18 de junio de 2006

Parcelas en el cielo

Hace ya bastantes años en la localidad de El Escorial se montó un suculento negocio al calor de las supuestas apariciones de la Vírgen (o una Vírgen, perdón, pero por desconocimiento de la materia no sé si es más correcto el artículo determinado o indeterminado) en un montículo del municipio. Hasta allá llegaban en peregrinación cientos de fieles, algunos de los cuáles se hincaban de hinojos fulminados por un invisible, al menos para la mayoría, rayo de fe. Yo creía el asunto zanjado hasta que me he enterado hoy mismo de la creación de un asociación de familiares de los abducidos que denuncian que a éstos, se los llevan tipo secta, no saben más de ellos y lo que sí les consta es que les sacan los cuartos a cuenta de la entrada para la adquisición de una parcela en el cielo. Tal como lo he oído lo cuento.

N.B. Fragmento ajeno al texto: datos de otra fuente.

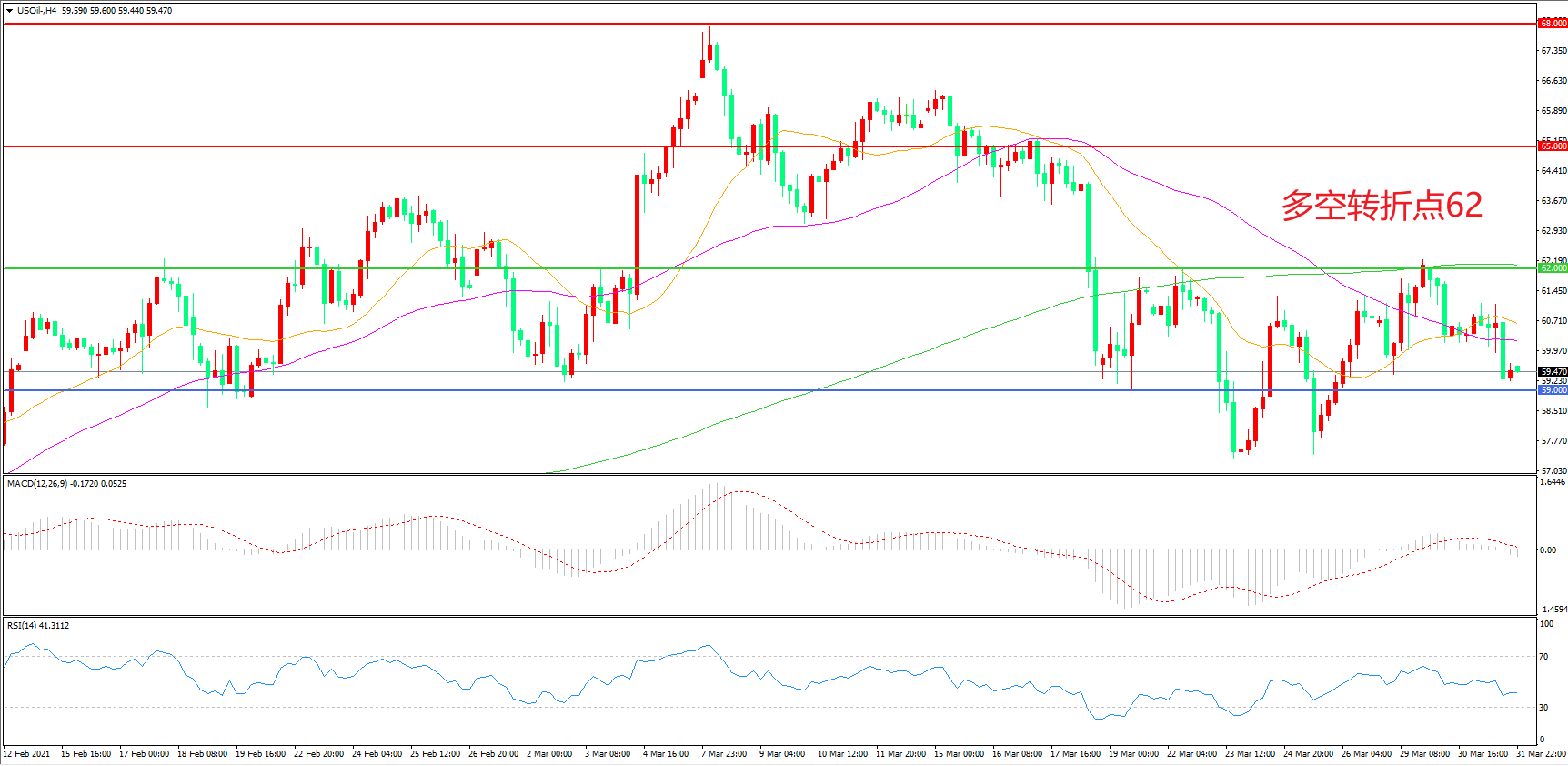Viewport: 1568px width, 766px height.
Task: Pick the green horizontal line at 62.000
Action: tap(819, 268)
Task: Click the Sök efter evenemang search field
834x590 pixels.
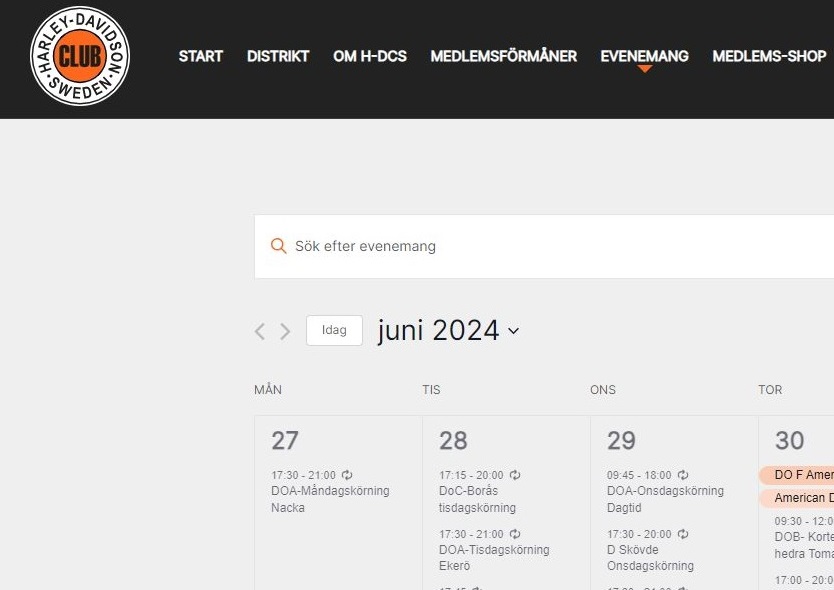Action: pyautogui.click(x=550, y=246)
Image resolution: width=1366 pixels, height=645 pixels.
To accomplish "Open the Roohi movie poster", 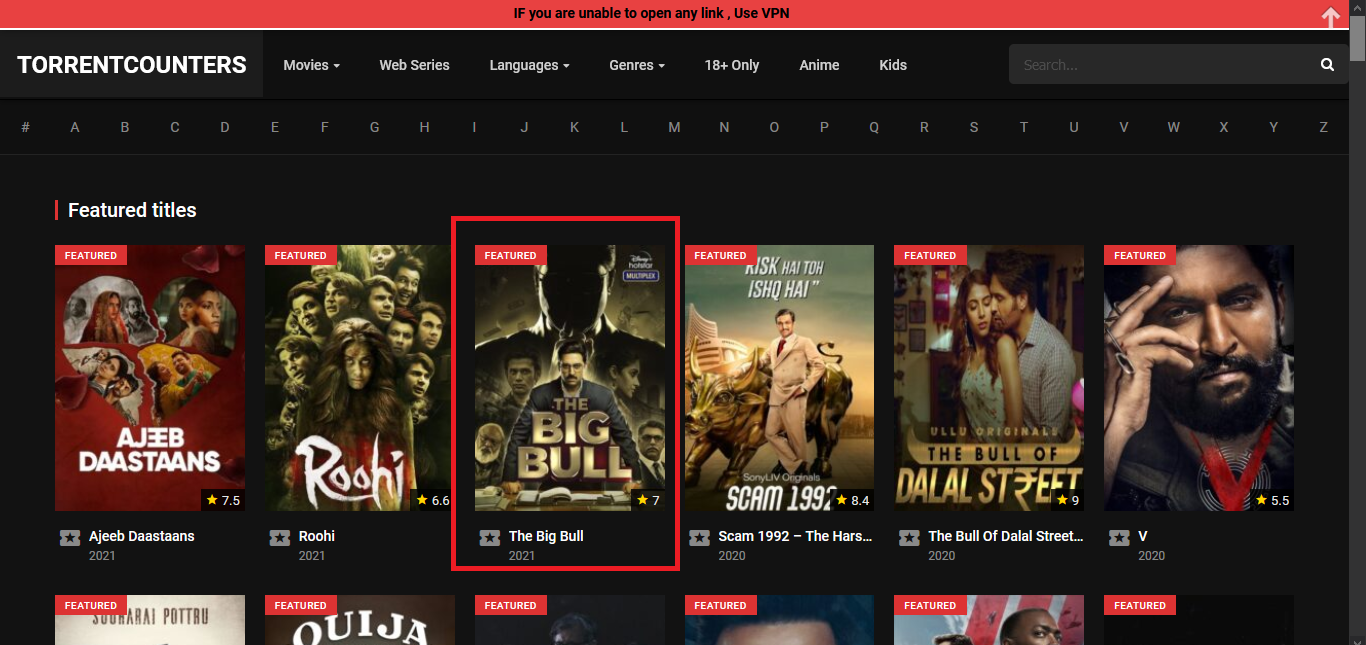I will [359, 378].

Al principio pensé que la transacción inmobiliaria sólo afectaba al cielo de Marbella que allí por vender parcelas no reparan, pero como el tipo de los bichos disecados, el tal Roca creo recordar, está ya 'enmarronado' pues resulta que el negocio, como la fe, no conoce fronteras. Por lo menos, y no consta, te podían enseñar la parcela-piloto para hacerte una idea de la decoración e ir a Ikea antes de pasar al otro mundo. Mire, este modelo es azul con nimbos en el salón comedor y algunos cirros en el baño; esta otra es más grande y mucho más barata pero no le oculto que es el modelo tempestad y que corre riesgo de ser achicharrado por una descarga eléctrica en plena micción. Qué Dios me perdone, y nunca mejor dicho, pero no me digan que con todos los canales de TV que hay, con el Iker Jiménez contando todas las semanas fenómenos paranormales (lo he escrito bien eh, no para anormales no sean mal pensados), con la herencia de Jiménez del Oso y con las apariciones que quien más quien menos ha tenido después de la resaca de Nochevieja ¿no es suficiente? Cómo se van a meter en otra hipoteca ahora que han subido los tipos de interés para comprar un terrenito que luego, ya advierto, allá arriba es muy difícil de construir. Que ladrillo que pongas ladrillo que cae. Que la ley de la gravedad no conoce de religiones y es terca y contumaz y una cosa es que se acomoden ustedes la vida en el cielo y otra bien distinta que nos la jodan a los que todavía quedamos en la tierra.